Rochelle Hoi-Yiu Kwan (born c. 1994), is a second-generation Hong Kong American DJ (known professionally as YiuYiu (瑶瑶)), oral history educator, and cultural organizer based in New York City. She is the founder of Chinatown Records and was awarded the 2023 Manhattan Arts Grant from the New York City Department of Cultural Affairs to honor outstanding artists and cultural organizers in NYC.

== Early life ==
Kwan was born around 1994 and raised in the San Francisco Bay Area. Her parents immigrated to the United States from Hong Kong in the 70s and 80s.

== Education ==
In 2015, Kwan graduated from Loyola Marymount University in Los Angeles, California, where she studied Women's Studies, Sociology, and Psychology.

== Career ==
Kwan became the Storytelling Team Lead for the nonprofit Think!Chinatown, where she combines oral history, song, and storytelling to create workshops for community members focused on exploring the Asian diaspora. She has led workshops such as “An Ode to Our Generations: Remembering the Music and Memories of Yellow Pearl and Basement Workshop,” which was showcased at Chinatown Arts Week 2021 and on T!C Collections–DCTV Firehouse Cinema.

Kwan also founded and runs a project called Chinatown Records, which focuses on the history of Cantopop, Chinese opera, and Taiwanese pop. She attributed her inspiration for starting Chinatown Records Project to her father, who used to host Cantonese karaoke parties featuring old traditional music. The record shop currently is home to a number of records, each exploring a different family and their personal connection to the song.
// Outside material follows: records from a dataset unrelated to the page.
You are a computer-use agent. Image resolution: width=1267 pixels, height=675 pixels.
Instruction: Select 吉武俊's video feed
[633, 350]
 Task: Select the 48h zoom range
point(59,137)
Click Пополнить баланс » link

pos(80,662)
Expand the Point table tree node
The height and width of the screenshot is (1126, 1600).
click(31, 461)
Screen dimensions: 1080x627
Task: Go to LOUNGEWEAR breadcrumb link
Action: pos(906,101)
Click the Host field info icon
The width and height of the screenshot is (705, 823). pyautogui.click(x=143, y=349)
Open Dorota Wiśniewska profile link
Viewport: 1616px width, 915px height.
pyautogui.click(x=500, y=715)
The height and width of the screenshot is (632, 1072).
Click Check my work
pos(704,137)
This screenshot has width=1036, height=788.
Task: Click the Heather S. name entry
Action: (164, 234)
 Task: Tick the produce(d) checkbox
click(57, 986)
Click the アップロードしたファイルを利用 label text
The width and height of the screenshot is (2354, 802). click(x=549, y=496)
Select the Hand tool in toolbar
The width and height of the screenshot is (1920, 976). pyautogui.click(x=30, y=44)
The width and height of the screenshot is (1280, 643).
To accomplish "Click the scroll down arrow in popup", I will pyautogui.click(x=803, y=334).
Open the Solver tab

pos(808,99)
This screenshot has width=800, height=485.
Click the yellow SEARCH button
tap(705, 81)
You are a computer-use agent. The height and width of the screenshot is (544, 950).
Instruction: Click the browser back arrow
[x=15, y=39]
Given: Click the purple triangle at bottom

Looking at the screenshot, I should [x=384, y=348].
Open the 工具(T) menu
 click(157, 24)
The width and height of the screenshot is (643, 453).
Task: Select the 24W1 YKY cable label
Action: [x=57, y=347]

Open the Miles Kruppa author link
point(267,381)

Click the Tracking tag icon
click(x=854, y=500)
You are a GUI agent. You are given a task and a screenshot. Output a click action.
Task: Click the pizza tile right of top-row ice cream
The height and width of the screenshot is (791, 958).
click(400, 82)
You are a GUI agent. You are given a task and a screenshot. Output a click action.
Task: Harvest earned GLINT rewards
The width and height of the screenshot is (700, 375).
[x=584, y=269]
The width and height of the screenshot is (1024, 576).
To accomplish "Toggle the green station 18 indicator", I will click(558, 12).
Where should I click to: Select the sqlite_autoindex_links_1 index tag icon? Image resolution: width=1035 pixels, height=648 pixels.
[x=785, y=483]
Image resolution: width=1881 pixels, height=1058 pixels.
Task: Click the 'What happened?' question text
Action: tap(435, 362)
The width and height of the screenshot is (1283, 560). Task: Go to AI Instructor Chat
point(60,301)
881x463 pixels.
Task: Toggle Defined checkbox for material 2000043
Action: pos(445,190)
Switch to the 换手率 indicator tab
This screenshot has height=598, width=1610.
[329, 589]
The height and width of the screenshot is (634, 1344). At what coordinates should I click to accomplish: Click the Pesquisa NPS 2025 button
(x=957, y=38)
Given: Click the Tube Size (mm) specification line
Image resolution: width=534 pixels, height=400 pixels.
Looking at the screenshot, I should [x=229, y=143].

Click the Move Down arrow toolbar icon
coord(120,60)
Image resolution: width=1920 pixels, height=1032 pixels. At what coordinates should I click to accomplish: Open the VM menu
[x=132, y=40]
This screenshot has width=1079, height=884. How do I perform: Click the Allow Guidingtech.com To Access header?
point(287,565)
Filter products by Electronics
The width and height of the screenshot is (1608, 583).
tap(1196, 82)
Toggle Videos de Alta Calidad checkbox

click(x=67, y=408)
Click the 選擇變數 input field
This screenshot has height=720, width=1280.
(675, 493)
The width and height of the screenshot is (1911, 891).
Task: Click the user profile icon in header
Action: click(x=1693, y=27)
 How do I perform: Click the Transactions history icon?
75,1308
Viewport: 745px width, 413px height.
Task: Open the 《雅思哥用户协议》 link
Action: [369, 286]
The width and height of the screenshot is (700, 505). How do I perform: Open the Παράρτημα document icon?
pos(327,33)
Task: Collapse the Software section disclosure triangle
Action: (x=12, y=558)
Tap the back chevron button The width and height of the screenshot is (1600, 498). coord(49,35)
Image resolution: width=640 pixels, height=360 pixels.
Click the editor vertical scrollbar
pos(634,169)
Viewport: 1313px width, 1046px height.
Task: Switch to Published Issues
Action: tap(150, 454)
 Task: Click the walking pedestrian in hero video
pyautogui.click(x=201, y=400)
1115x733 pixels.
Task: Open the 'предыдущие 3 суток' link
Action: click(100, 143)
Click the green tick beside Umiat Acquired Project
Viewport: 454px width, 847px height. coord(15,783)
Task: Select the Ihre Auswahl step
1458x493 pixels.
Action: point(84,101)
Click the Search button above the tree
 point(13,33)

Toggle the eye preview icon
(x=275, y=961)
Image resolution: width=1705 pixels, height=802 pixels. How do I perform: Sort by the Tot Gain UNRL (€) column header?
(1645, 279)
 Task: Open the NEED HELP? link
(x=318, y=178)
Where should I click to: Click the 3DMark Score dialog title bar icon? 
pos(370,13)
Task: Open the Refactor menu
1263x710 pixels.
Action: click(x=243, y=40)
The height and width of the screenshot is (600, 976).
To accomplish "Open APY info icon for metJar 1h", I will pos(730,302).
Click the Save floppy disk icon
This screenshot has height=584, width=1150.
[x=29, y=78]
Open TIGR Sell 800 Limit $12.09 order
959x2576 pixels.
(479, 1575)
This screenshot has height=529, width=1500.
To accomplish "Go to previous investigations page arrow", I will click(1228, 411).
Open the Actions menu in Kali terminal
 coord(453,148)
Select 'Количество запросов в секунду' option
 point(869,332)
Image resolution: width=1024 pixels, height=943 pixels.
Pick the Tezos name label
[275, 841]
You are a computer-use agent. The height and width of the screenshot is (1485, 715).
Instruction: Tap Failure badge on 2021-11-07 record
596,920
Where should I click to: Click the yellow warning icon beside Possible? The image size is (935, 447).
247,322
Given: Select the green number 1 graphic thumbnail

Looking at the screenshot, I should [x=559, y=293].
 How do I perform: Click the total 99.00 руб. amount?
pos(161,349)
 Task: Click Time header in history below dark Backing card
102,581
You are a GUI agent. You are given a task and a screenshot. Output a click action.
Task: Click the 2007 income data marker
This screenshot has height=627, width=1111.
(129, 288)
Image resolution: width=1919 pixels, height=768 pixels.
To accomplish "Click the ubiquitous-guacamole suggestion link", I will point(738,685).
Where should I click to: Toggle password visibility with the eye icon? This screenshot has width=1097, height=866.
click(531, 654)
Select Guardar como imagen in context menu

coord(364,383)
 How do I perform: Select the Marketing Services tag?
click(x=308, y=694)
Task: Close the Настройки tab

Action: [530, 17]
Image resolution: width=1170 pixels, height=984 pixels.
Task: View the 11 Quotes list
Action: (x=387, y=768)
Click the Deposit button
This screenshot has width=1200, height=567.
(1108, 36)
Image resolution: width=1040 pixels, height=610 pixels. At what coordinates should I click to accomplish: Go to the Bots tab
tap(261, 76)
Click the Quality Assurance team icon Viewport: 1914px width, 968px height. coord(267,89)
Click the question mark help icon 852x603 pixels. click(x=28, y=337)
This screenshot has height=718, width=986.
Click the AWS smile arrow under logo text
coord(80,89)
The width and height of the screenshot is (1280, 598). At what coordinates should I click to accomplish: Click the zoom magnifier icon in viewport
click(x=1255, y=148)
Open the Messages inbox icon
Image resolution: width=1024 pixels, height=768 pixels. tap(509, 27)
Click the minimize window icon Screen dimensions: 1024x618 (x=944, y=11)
On March 13, 2023, Kwan received the 2023 Manhattan Arts Grant from the New York City Department of Cultural Affairs to honor outstanding artists and cultural organizations in NYC. She hosted an oral history workshop called "The Stories All Around Us: Oral Histories as Collaborative Art- and History-Making with Our Loved Ones" through the Oral History Association and sponsored by a grant from the National Endowment for the Humanities American Rescue Plan.